My teenage years were the height of my musical exploration. I would find lots of bands in many different ways and then learn all sorts of useless things about them. I remember I used to go in phases. I had a grunge phase, a cliché rock phase, a reggae & ska phase, a 1950s phase, a rockabilly/psychobilly/punkabilly phase. At the end of all of these phases many of the artists I listened to would fall out of rotation but the great ones would remain and join the bands I grew up on. However something that used to annoy me as a teenager who wanted to express himself as a unique individual (but now I see as a blessing) is pretty much all who I liked, all who I seemingly discovered on my own intuition, all the bands that I thought summarised me at the time; my father already had in his collection. Even now we seem to creepily download the same albums and have a wonderful bond in which we freely discuss and exchange music.
But yes, I would find a band, listen to it, mention it to dad in a smug teenage way and he would walk over to the record cabinet or the CD cabinet and pull out from the disorganised mess something from said artist. I still every time I look find gems I wasn’t aware of in the midst of his collection. What used to annoy me more and still does is the ones he saw live which is also a lot of them. He’s been front row at a Sonny Terry & Brownie McGhee concert, he’s seen Billy Thorpe (and met him), Nick Cave & the Bad Seeds in the 1980s, Neil Young & Crazy Horse, he’s even had Paul McDermett jump on his table at a Doug Anthony All Stars gig and drink his beer. But I’ve seen many wonderful things too, most of the time with him by my side.

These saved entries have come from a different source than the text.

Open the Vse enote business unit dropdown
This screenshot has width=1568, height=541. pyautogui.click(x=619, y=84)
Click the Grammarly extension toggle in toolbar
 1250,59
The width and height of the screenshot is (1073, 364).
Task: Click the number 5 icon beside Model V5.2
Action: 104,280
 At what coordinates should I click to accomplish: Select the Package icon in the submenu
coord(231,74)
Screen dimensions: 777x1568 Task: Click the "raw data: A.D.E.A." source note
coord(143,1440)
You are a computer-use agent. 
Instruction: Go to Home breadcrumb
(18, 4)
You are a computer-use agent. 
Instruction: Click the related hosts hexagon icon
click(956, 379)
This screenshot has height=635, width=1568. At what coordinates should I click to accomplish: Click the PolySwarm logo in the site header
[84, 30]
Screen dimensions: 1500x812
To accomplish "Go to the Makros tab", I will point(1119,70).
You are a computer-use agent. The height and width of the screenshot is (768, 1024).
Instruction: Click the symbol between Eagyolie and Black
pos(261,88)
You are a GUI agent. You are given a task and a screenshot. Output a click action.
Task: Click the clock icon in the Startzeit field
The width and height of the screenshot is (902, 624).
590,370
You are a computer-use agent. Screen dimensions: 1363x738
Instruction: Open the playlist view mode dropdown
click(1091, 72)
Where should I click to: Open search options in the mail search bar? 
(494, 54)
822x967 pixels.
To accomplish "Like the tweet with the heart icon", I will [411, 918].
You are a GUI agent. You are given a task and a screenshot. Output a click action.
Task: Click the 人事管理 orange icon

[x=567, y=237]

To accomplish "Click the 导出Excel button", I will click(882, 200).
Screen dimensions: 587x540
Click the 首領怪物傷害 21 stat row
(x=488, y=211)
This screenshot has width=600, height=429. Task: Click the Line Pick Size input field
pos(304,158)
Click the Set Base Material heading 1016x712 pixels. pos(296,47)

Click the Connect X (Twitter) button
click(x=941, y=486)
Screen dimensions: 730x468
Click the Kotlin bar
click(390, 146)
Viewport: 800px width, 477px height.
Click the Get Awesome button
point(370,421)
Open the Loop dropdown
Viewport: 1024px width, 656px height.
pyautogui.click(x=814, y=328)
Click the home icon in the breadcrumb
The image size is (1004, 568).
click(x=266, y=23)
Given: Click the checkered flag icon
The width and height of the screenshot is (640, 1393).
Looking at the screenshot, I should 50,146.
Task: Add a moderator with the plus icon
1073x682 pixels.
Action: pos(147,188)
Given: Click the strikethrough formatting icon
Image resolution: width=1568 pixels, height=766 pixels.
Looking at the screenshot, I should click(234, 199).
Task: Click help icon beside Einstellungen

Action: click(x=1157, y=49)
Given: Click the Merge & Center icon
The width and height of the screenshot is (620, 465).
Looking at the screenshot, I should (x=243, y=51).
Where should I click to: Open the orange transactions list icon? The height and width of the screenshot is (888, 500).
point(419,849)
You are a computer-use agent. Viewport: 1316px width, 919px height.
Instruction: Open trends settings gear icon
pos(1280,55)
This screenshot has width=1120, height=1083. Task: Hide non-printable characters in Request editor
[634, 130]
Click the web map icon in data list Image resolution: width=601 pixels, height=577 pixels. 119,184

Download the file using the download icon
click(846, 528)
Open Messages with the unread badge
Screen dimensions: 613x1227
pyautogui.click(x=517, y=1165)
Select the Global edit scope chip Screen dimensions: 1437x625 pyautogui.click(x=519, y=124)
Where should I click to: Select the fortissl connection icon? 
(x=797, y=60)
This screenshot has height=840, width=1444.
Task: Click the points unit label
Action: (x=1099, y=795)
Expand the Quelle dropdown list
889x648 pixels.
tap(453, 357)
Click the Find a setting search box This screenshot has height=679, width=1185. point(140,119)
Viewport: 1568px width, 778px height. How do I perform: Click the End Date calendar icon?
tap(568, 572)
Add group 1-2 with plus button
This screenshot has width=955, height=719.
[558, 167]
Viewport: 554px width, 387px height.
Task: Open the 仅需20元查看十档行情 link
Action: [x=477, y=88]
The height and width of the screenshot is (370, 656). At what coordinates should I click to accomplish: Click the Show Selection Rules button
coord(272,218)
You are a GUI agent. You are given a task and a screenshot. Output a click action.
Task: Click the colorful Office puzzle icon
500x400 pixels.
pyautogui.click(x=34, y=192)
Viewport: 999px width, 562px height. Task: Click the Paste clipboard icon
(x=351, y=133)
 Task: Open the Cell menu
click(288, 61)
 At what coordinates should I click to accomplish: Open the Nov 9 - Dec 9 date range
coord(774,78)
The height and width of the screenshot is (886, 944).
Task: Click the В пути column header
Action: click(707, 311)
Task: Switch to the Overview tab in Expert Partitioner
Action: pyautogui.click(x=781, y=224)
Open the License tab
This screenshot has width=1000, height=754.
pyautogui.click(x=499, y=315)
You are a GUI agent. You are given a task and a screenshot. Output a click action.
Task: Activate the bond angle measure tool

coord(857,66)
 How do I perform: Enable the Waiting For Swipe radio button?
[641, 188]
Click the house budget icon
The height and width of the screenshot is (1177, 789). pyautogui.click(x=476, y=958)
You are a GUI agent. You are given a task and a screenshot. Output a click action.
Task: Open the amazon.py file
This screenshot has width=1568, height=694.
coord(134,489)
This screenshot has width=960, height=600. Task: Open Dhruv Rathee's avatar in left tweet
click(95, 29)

Regardless of my little soppy rant, above is some of our (mostly his) ever expanding collection. The VHS tapes are recordings from Rage and other TV shows of video clips he liked and recorded with multiple VCRs. Somewhere else is all of the original Live Aid concert and in a different room is all the cassettes. This doesn’t account for all the cream of the crop CDs that are scattered between our cars and the forgotten stuff that has ended up in cupboards.
Simply, this is why I’m a music nerd. I had no choice in the matter.